Aliás, o relacionamento entre amor e poesia é imemorial. O garoto apaixonado da quarta série infalivelmente presenteará a amada com um folha do caderno, dobrada duas ou três vezes, contendo as mal traçadas linhas. Feliz daquela que tudo guarda.
Mas não é só o amor platônico que pode ser poético. No recém-lançado O Viajante do Século (Alfaguara), o argentino Andrés Neuman, que está no Brasil para participar da Festa Literária Internacional de Paraty, reúne em um quarto de pousada, na fictícia Wandernburgo, um forasteiro e uma dama ilustrada, mas podada pelo pai.

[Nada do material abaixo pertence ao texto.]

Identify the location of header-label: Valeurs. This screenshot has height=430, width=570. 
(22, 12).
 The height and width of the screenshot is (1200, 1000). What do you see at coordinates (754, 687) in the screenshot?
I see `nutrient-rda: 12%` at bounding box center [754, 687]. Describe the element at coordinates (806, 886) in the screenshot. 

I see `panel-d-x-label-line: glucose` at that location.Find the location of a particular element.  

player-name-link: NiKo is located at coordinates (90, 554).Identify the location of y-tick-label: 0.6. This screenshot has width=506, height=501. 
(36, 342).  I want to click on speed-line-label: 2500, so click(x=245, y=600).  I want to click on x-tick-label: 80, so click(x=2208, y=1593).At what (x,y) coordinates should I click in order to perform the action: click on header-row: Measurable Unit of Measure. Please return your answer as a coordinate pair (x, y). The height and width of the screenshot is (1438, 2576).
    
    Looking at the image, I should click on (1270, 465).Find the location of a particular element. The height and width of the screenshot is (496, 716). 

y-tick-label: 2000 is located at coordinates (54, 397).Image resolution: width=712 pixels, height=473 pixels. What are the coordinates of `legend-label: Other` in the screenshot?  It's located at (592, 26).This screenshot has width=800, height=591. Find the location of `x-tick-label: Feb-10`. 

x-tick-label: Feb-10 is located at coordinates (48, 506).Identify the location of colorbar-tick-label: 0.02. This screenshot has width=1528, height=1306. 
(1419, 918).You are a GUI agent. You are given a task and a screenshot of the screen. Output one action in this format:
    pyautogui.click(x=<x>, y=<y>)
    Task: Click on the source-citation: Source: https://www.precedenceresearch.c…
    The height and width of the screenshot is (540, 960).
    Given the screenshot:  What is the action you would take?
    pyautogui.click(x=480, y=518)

Ali eles se põem a traduzir quilos de poemas, relacionando um autor ao outro e avaliando as qualidades de cada um. Autores da época em que se passa a história, o início do século 19, como Goethe, Schiller, Keats.
Naquele mundo imaginado, o casal se deleita em trocar visões compartilhadas da literatura, sem qualquer sinal de competição. Ele avisa, como quem não quer nada, que ela assinará junto com ele um lote de traduções para uma determinada revista, o que ela aceita um pouco a contragosto, e assim continua sua trajetória de emancipação.
Um diálogo que escutei por acaso me ensinou outra coisa sobre relacionamentos. Um marido resmungava: "Segredos de liquidificador? Que porcaria quer dizer isso?" A mulher, pacífica, respondeu: "Poesia".
Mas nem sempre a trajetória da trama conduz os amantes a um final feliz, como também insinua Drummond: "Os amantes se amam cruelmente/e com se amarem tanto não se veem./Um se beija no outro, refletido".